Thu, 2008-08-28 11:34
A team of UC Irvine scientists has been awarded a $4 million grant from the U.S. Army Research Office to study the neuroscientific and signal-processing foundations of synthetic telepathy.
The brain-computer interface would use a noninvasive brain imaging technology like electroencephalography (the measurement of electrical activity produced by the brain as recorded from electrodes placed on the scalp) to let people communicate thoughts to each other. For example, a soldier would “think” a message to be transmitted and a computer-based speech recognition system would decode the EEG signals. The decoded thoughts, in essence translated brain waves, are transmitted using a system that points in the direction of the intended target.
It starts with a grant at a university; the concept becomes real; it is picked up for further black op research that no one knows has occurred and before you know it, it is in use at airports, sporting events, political conventions and in boardrooms. It might be great on a date but that concept leads to some unsavory ideas. Could you imagine…?

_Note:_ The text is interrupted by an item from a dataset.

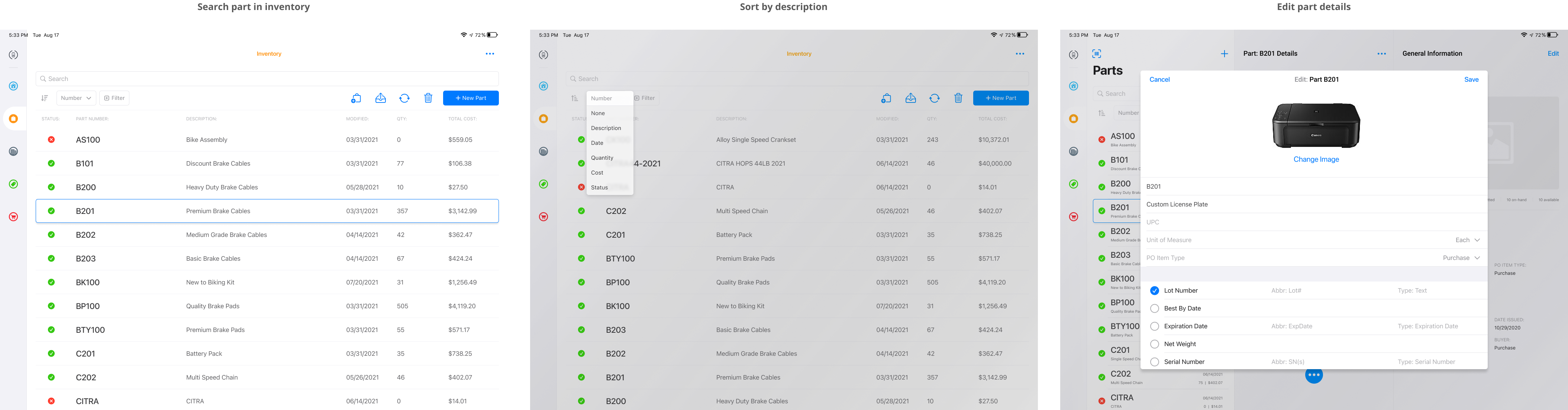Choose Description in the sort menu
1568x410 pixels.
[606, 128]
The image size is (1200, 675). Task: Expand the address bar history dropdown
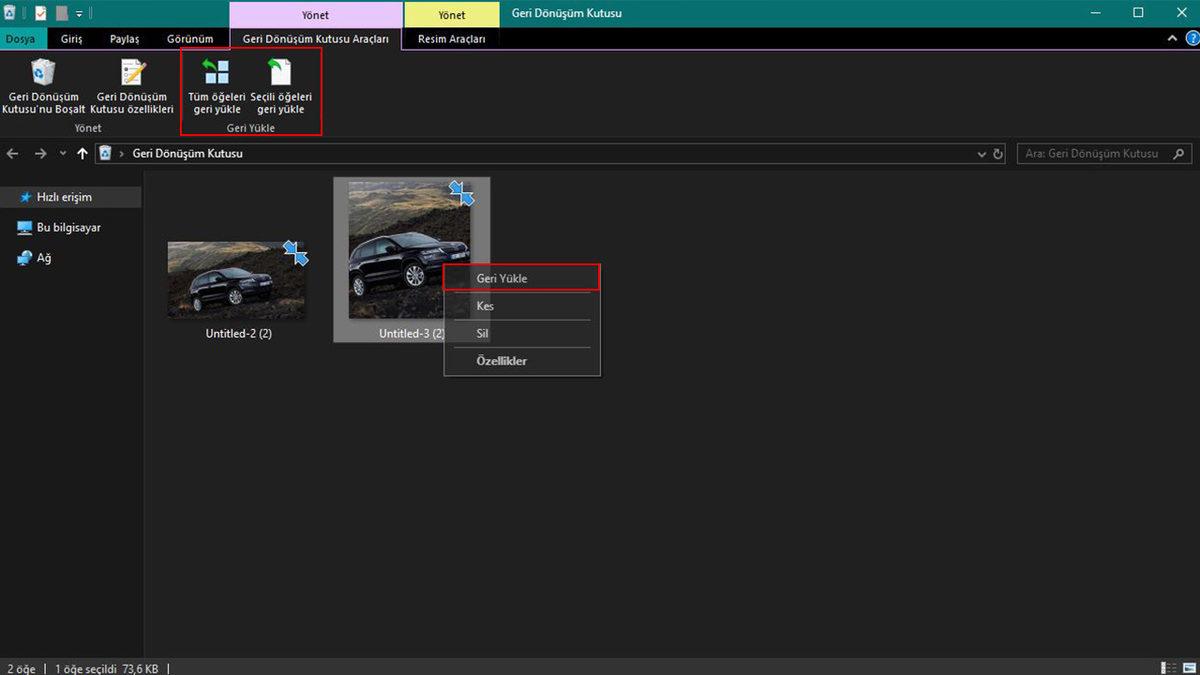coord(981,154)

I don’t think I should be wearing one of these ‘noninvasive’ brain imaging devices in some of the meetings I attend. Could you imagine the thoughts emanating from your brain onto to the screen projected on the wall with the LCD?
In light of the new research, I’m going to give Dan Geer a call at In-Q-Tel to see if I can get funding for a telepathy firewall concept that is organic in nature protecting brainwaves down to the neurons, dendrites and providing synapse VPN tunnels to protect my thoughts.
I wonder how access rights will be managed here? Will there be connection standards with other VPN tunnels and other people? I’ll probably have to deploy some out-of-date, signature-based anti-virus solution to protect my thoughts but, could you imagine the initial cleanup effort just to get to a steady state?
This explains why so many of the members of full disclosure wear tin foil hats.
I am disappointed that a seasoned security expert like yourself would propose a bandaid solution like a firewall to protect something as complex as your brain. Obviously the brain's operating system needs to be hardened itself, and possibly replaced altogether. I am guessing your brain's OS is somewhere between 40-50 years old and has never been patched.
You've got me there Jim. In following standard security practices, we would only bandaid initially leaving the embarrassment of greater breaches as the catalyst to expand to brain OS hardening, black listing, behavior based and anomalous intrusion prevention. Moreover, I would tend to throw them all out and protect data in my brain at its inception (forgoing the wasted dollars on outdated protection strategies).
I'd have to say that over the years I have had several patchings that would qualify as such, while demonstrating repetitive requests to the C-suite for enhanced security controls I liken to insanity expecting a different result. This truly demonstrates that somewhere along the way, a successful intrusion occurred with a lobotomy payload that is timed for periodic release based upon specific triggers that slowly eats away at and erodes normal brain functions.